The mayor, Zhou Xianwang, said at the time that under Chinese law on infectious diseases, the local government first needed to report the outbreak to national health authorities, and then get approval from the State Council before making an announcement.
The article also rejected Western criticism against Beijing over the case of Li Wenliang, a Wuhan doctor who tried to sound the alarm on the outbreak in late December but was reprimanded and silenced by police for “spreading rumors.” He died of the coronavirus in early February after contracting it from a patient, sparking a nationwide outpouring of grief and anger.
The article said Li was not a “whistleblower,” as he was widely referred to in Western media. Instead, it highlighted the fact that Li was a member of the Chinese Communist Party, and had received posthumous honors as a “national model healthcare worker in fighting Covid-19” and a “martyr.”

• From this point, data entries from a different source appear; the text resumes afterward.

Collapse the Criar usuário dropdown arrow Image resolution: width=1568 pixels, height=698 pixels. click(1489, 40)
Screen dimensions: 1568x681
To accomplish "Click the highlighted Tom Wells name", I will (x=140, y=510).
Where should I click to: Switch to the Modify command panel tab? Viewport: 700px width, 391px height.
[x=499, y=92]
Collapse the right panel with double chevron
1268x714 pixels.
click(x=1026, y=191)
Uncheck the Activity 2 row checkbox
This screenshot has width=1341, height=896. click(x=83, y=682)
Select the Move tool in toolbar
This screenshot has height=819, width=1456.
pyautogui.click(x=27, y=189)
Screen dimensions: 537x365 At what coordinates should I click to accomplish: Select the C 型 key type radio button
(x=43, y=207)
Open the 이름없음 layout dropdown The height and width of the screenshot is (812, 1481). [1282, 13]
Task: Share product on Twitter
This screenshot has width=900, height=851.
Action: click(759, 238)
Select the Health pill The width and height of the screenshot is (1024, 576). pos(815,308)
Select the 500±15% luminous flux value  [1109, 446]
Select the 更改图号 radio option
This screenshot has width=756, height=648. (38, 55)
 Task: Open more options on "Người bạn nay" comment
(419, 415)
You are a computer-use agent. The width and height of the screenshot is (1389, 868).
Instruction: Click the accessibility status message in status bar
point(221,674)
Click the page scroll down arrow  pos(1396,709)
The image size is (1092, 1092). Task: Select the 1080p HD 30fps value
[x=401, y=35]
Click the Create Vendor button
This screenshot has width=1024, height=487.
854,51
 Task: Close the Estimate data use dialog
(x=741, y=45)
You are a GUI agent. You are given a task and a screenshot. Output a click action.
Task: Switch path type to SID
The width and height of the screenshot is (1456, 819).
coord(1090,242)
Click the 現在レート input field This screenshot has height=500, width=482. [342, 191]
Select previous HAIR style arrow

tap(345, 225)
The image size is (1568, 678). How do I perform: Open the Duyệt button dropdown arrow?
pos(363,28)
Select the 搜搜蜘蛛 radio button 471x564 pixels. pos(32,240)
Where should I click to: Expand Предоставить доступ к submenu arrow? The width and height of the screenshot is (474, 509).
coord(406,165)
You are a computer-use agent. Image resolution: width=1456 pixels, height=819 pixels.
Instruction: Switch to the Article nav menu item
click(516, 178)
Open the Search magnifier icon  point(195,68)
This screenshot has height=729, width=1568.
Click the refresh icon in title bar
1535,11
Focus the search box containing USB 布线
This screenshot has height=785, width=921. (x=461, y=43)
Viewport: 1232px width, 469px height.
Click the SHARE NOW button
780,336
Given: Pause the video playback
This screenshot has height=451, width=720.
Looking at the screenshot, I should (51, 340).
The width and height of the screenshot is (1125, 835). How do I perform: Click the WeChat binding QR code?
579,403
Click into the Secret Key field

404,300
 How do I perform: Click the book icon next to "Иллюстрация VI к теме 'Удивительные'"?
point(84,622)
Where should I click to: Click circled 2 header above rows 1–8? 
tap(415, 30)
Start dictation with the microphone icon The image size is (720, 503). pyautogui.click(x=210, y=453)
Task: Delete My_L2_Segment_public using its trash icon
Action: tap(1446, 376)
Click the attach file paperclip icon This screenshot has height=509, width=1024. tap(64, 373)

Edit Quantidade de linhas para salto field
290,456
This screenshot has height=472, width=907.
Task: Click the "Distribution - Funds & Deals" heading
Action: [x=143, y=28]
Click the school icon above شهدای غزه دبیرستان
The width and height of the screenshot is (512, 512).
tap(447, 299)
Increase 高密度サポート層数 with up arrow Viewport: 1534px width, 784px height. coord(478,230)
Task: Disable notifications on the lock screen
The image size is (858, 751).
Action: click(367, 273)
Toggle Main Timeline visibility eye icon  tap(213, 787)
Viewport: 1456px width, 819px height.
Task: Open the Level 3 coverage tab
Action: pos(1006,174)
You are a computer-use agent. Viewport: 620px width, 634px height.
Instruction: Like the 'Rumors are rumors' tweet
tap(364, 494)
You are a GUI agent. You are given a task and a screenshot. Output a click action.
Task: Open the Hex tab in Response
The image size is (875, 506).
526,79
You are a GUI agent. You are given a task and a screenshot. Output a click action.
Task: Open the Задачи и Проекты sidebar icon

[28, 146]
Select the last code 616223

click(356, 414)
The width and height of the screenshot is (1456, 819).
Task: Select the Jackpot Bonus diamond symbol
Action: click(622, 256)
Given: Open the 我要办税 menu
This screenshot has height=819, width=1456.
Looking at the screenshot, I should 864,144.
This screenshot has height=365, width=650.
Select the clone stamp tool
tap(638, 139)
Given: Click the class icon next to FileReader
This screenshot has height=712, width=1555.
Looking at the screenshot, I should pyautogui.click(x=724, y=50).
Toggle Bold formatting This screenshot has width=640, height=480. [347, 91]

“Labeling Dr. Li Wenliang as an ‘anti-establishment hero’ or ‘awakener’ is very disrespectful to Dr. Li and his family. It is purely political manipulation with no sense of decency,” the article said.
To pacify public outrage following Li’s death, the Chinese government has sought to paint Li as a model party member and doctor who dedicated his life to the fight of the coronavirus. It launched a weeks-long investigation into Li’s case, which withdrew the reprimand against Li and blamed a local police officer for mishandling his case — a result that drew criticism on Chinese social media.
The article also hit back at criticism that Beijing has been spreading disinformation about Covid-19, saying China is “a victim of disinformation” from “US politicians, scholars and media outlets that are hostile to China.”